╭─ Excerpted data
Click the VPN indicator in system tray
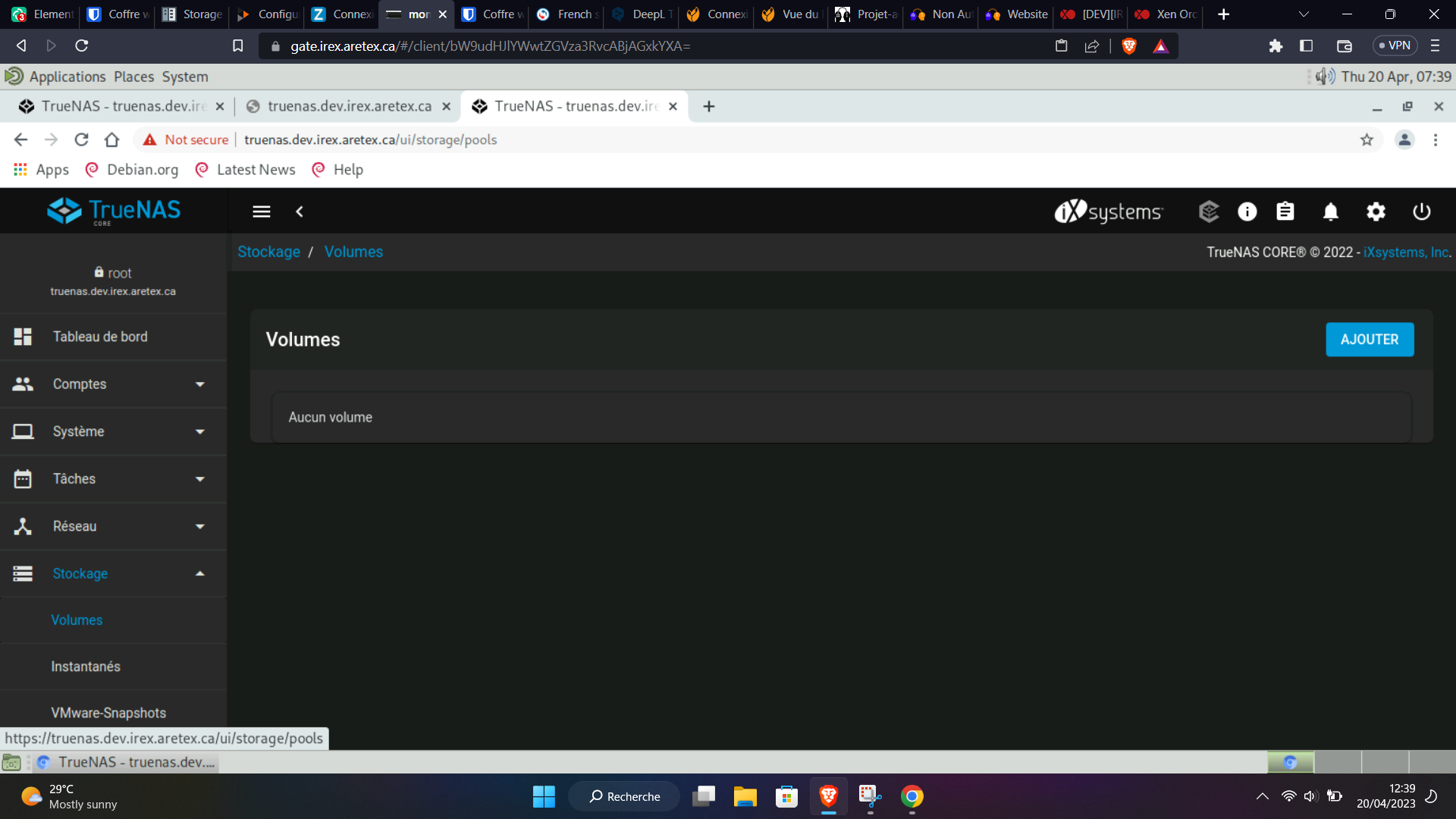Image resolution: width=1456 pixels, height=819 pixels. point(1398,46)
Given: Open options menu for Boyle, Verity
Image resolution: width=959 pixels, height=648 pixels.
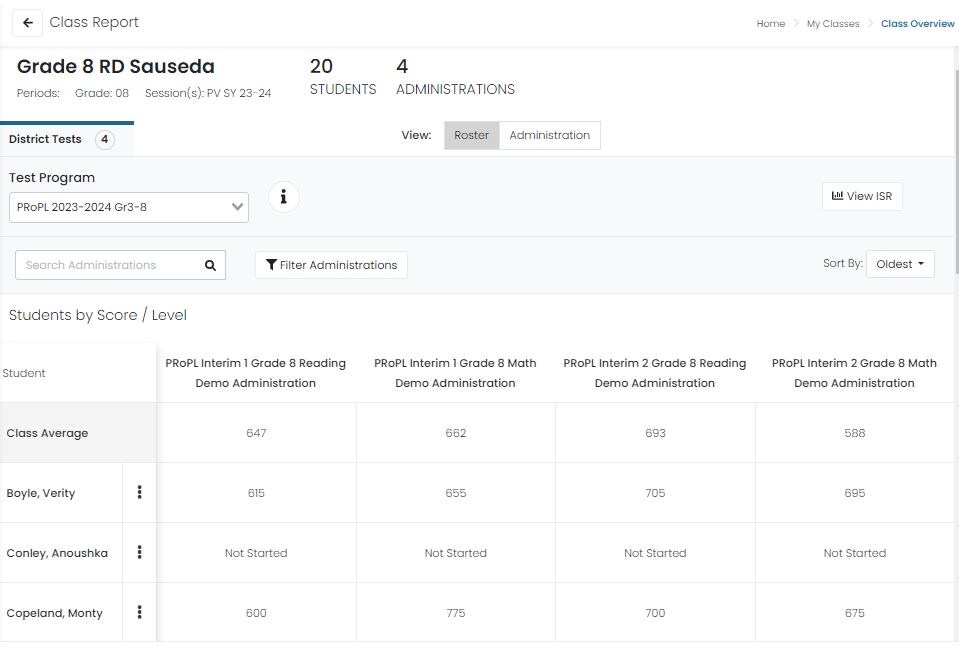Looking at the screenshot, I should (x=139, y=492).
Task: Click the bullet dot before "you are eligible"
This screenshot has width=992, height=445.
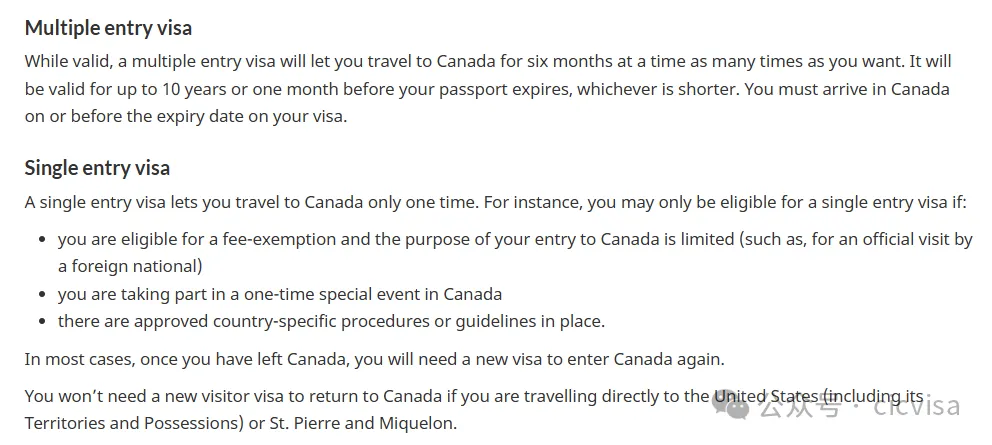Action: pos(42,240)
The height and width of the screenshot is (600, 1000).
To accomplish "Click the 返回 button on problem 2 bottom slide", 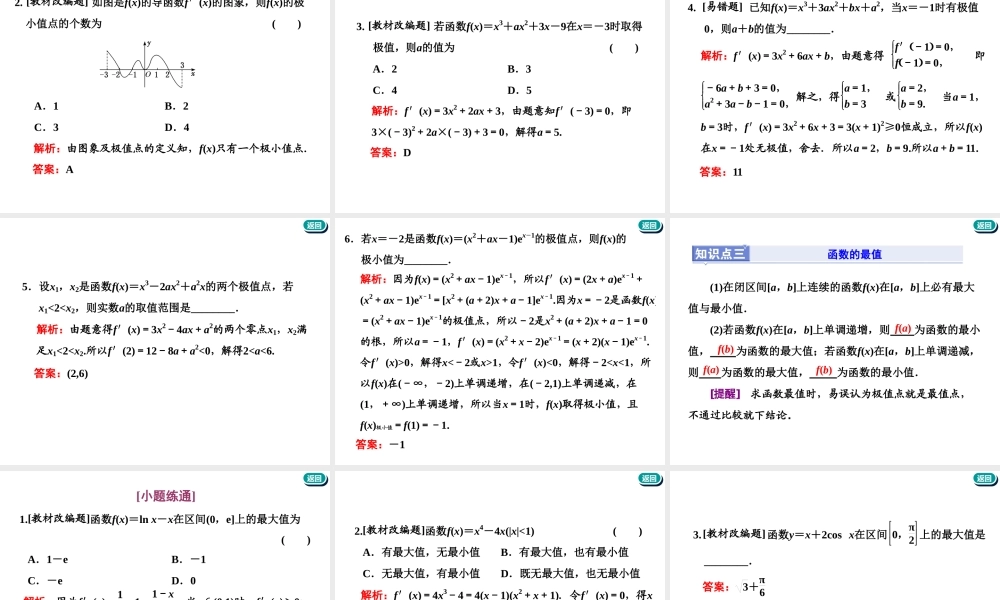I will coord(648,479).
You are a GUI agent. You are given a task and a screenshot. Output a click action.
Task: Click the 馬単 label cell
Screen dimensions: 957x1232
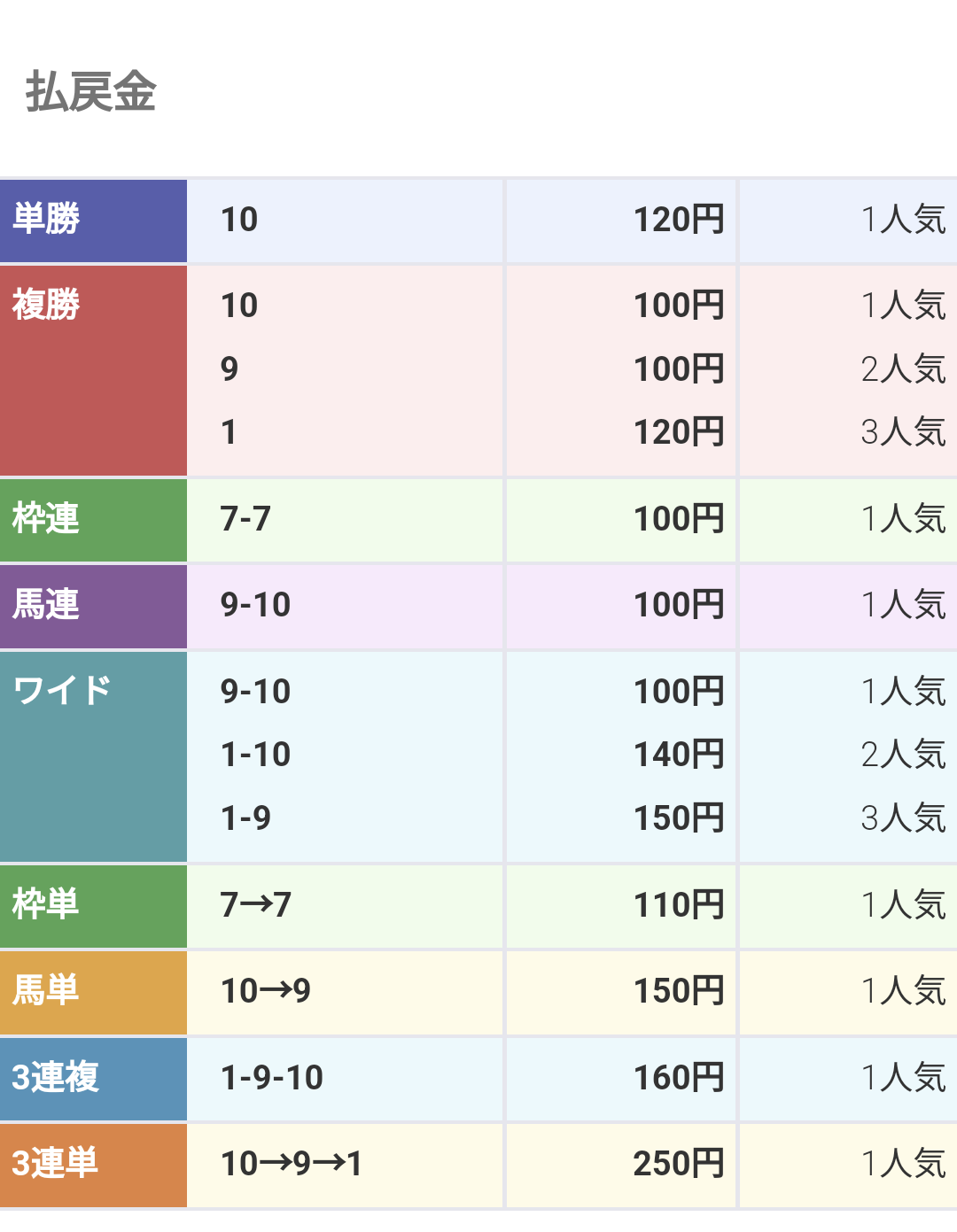coord(93,992)
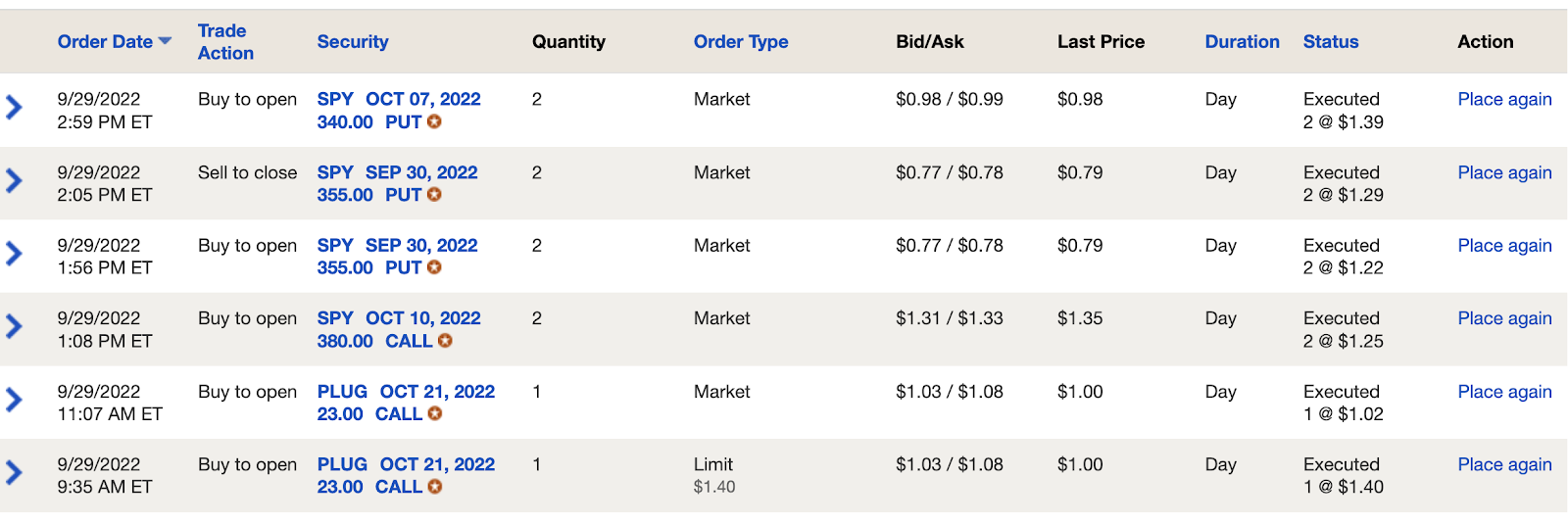Expand the 9:35 AM limit order row
Viewport: 1568px width, 525px height.
[15, 473]
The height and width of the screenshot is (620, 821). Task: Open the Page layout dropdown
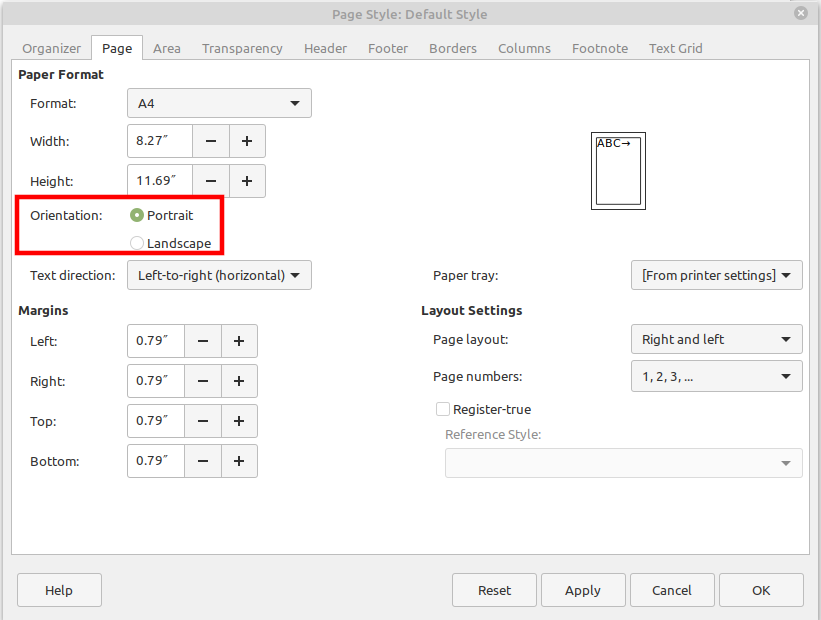click(716, 339)
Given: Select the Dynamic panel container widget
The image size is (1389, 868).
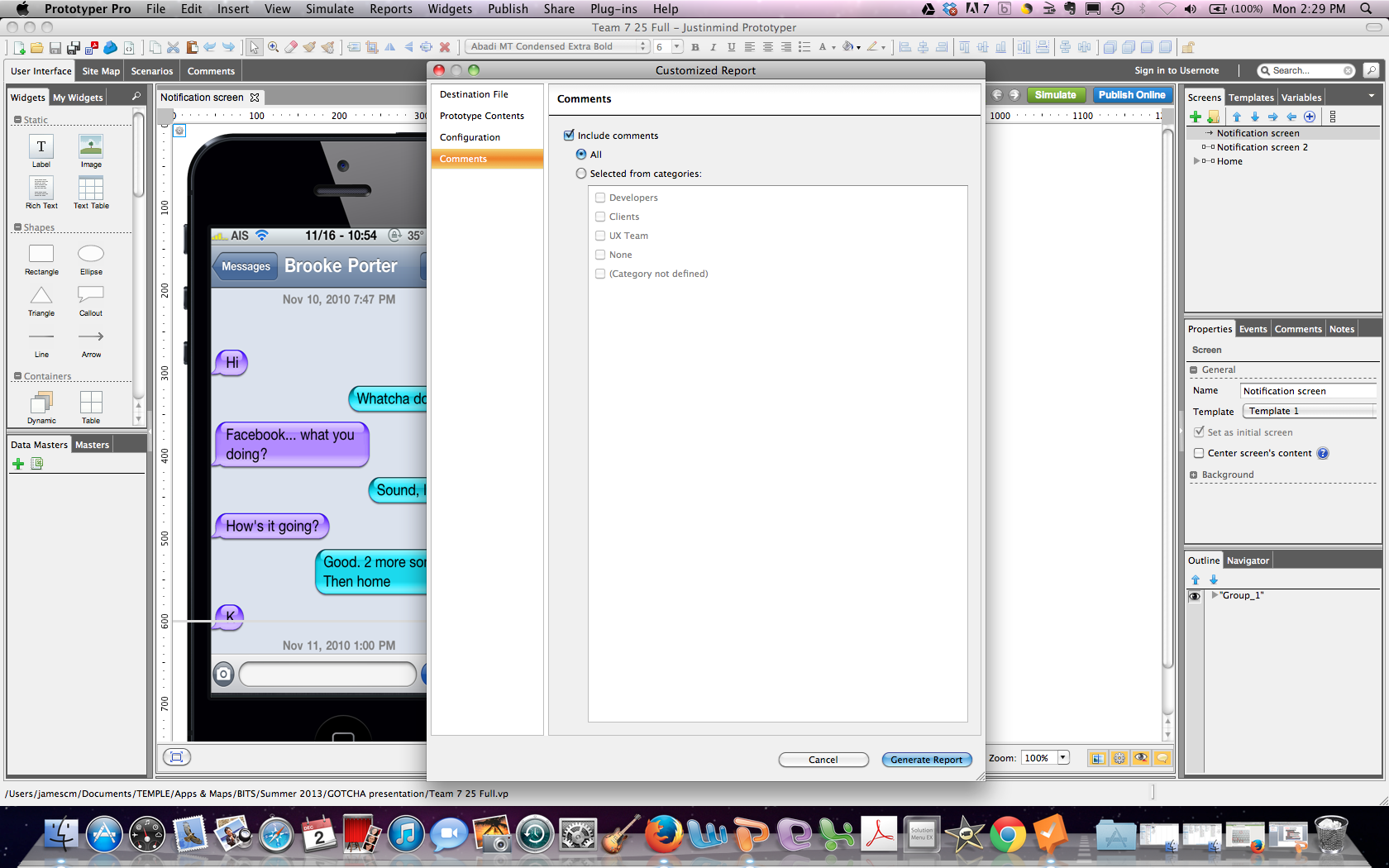Looking at the screenshot, I should (41, 403).
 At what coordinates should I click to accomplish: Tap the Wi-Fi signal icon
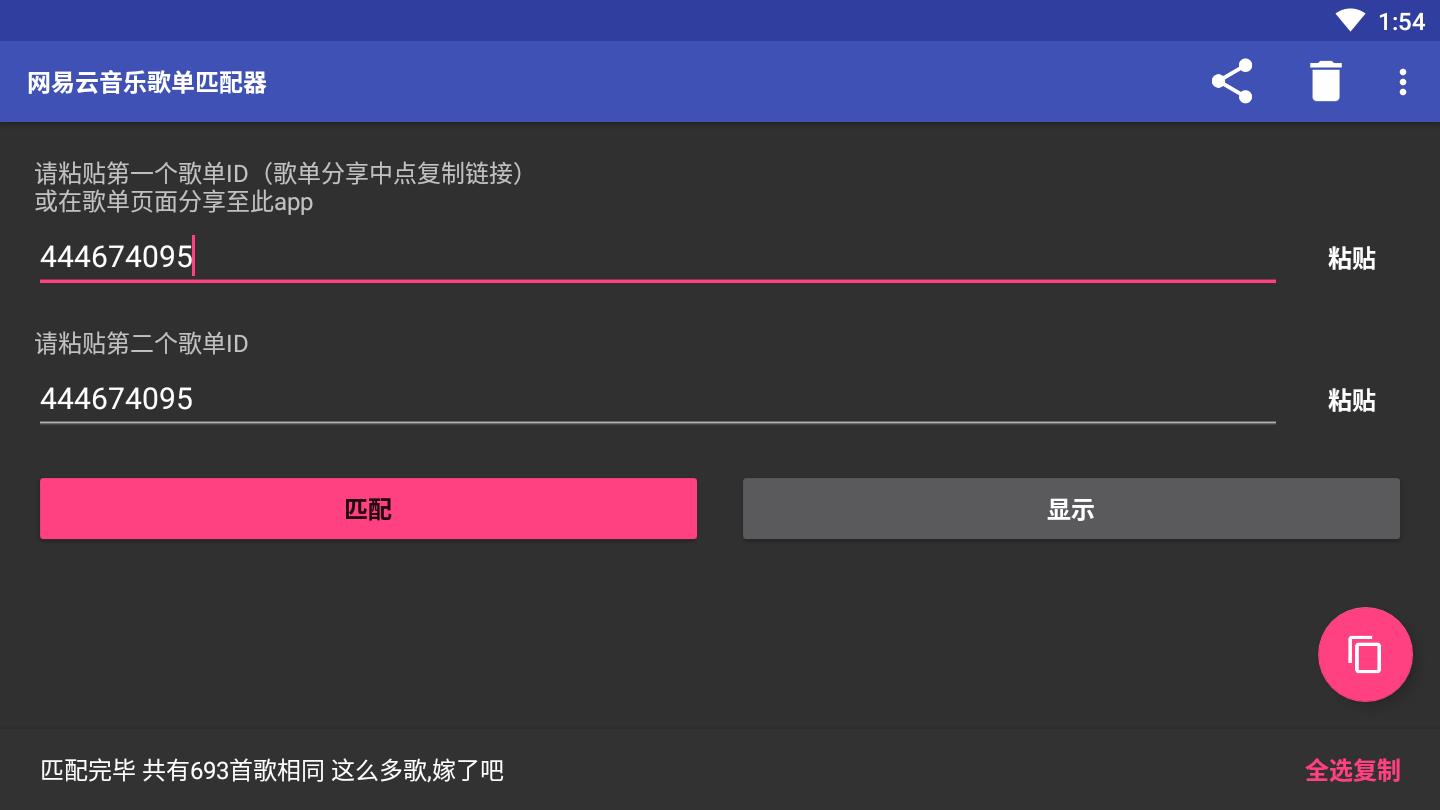1349,20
╰─
## Exercise brief
Where the line containing "You are a GUI" appears, begin copying there and continue exactly through the final line of the records; both end lines belong in the copy, pictures do not.

## Reply
You are a GUI agent. You are given a task and a screenshot. Output a click action.
Task: Click the 馬単 label cell
Screen dimensions: 957x1232
coord(93,992)
Expand the 9:35 AM limit order row
Viewport: 1568px width, 525px height.
[15, 473]
The height and width of the screenshot is (620, 821). Task: Open the Page layout dropdown
click(716, 339)
Given: Select the Dynamic panel container widget
The image size is (1389, 868).
Looking at the screenshot, I should (41, 403).
 At what coordinates should I click to accomplish: Tap the Wi-Fi signal icon
1349,20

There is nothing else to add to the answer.